--- Aim of the task ---
Gather every line of the listing below that contains the string "Where", and copy each one out. The match is case-sensitive.

--- Stored data ---
>>>

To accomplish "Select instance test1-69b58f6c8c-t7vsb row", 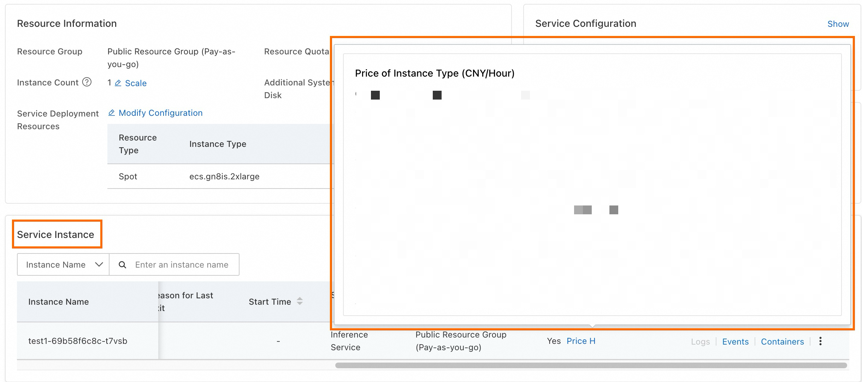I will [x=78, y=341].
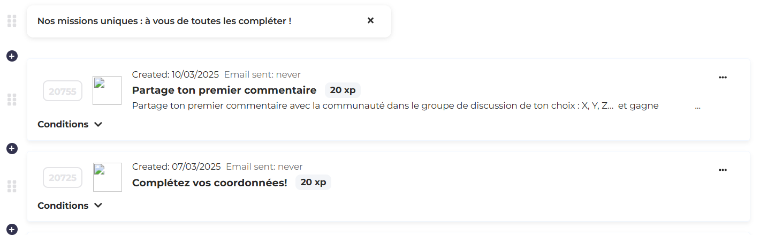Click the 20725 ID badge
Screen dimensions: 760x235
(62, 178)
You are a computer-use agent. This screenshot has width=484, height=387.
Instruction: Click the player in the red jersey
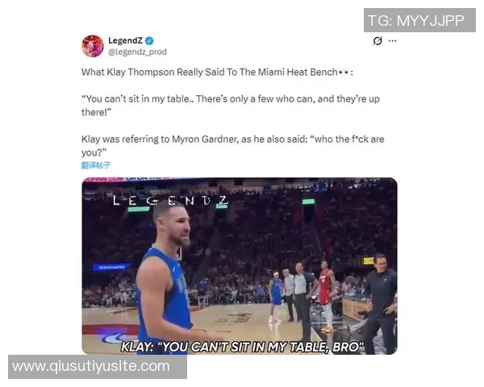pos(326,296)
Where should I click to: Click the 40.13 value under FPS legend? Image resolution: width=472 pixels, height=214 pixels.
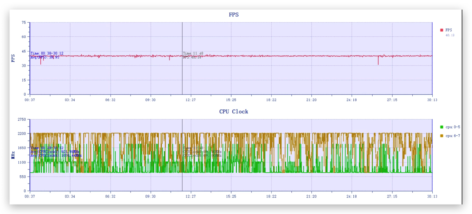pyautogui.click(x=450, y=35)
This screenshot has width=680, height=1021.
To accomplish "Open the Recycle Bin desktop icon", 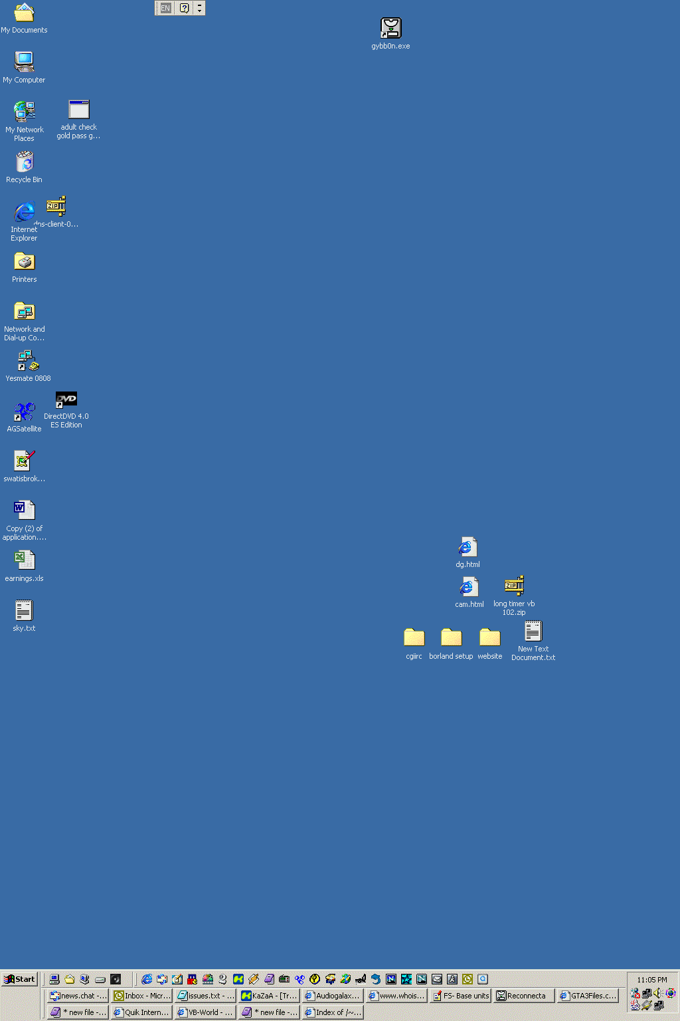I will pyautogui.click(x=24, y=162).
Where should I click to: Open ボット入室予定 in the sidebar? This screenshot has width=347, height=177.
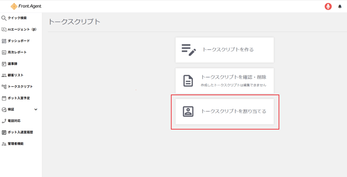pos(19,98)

<<<
>>>

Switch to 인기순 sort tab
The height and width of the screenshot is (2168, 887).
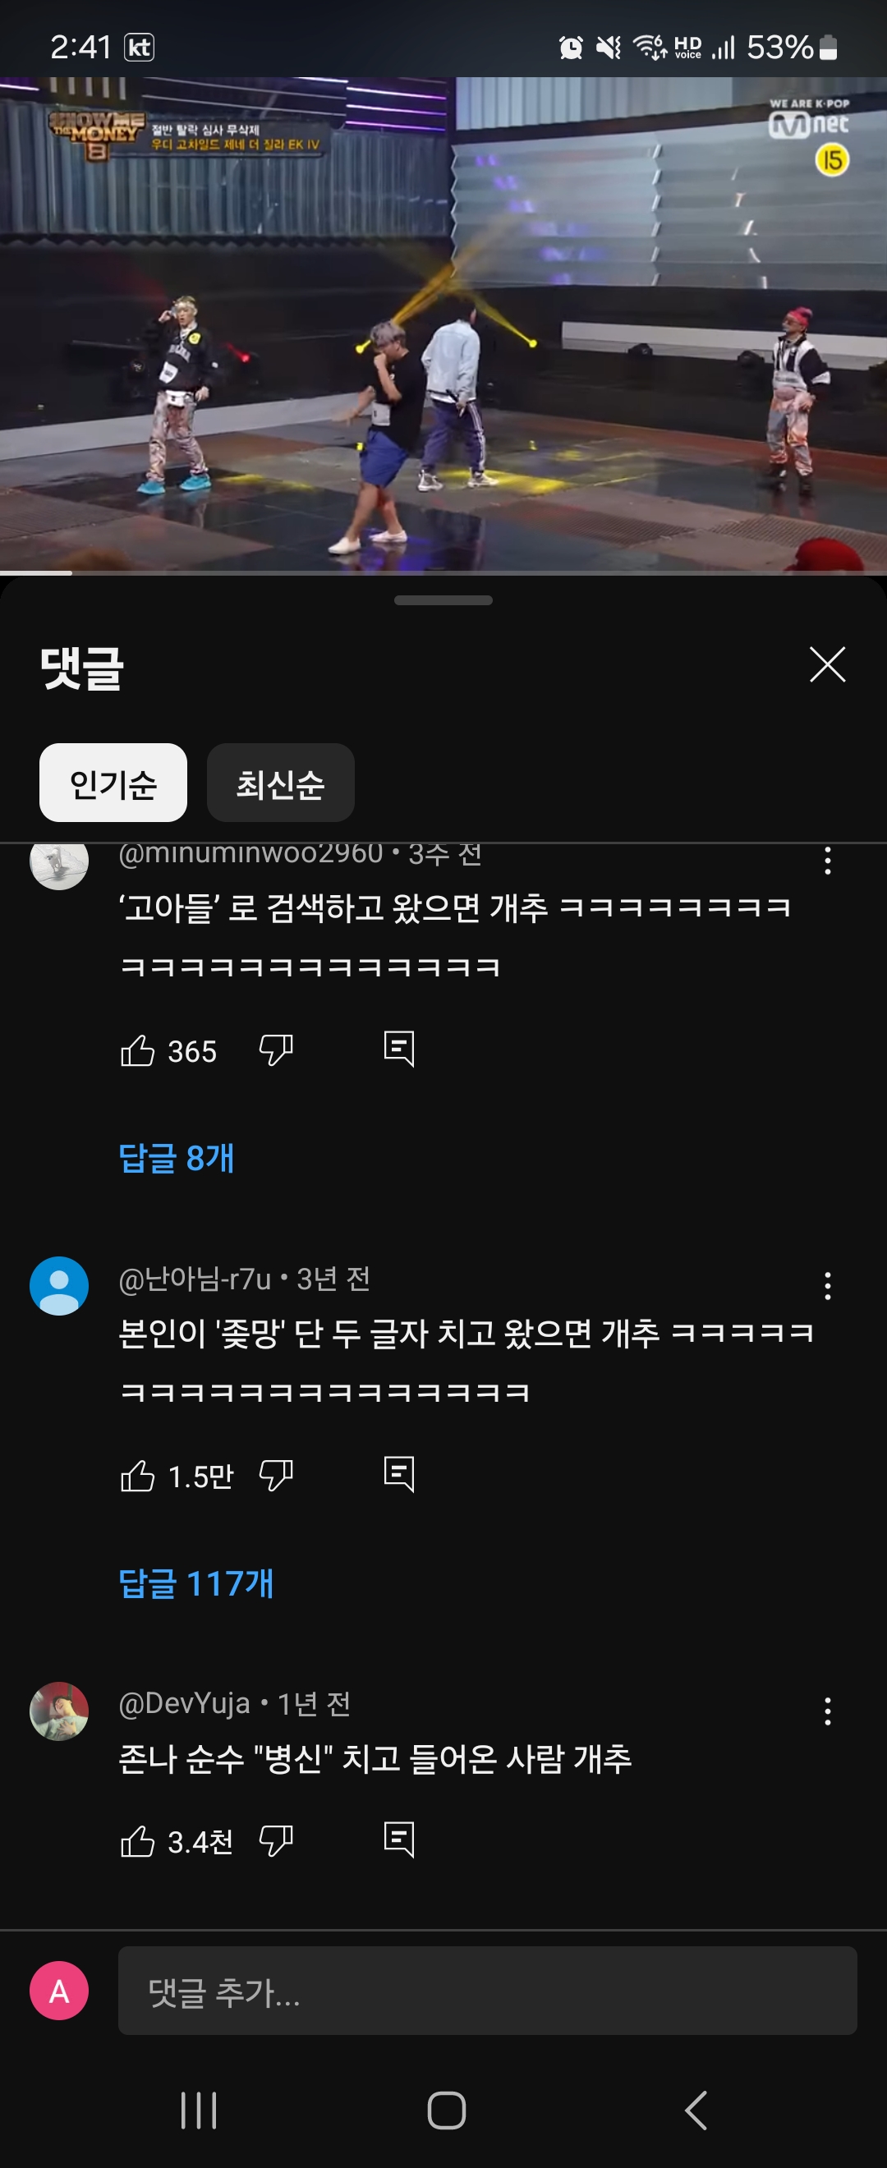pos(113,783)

<<<

--- Answer in full ---
Where should I click to: Click the 40.13 value under FPS legend? Image resolution: width=472 pixels, height=214 pixels.
Where should I click to: Open ボット入室予定 in the sidebar? This screenshot has width=347, height=177.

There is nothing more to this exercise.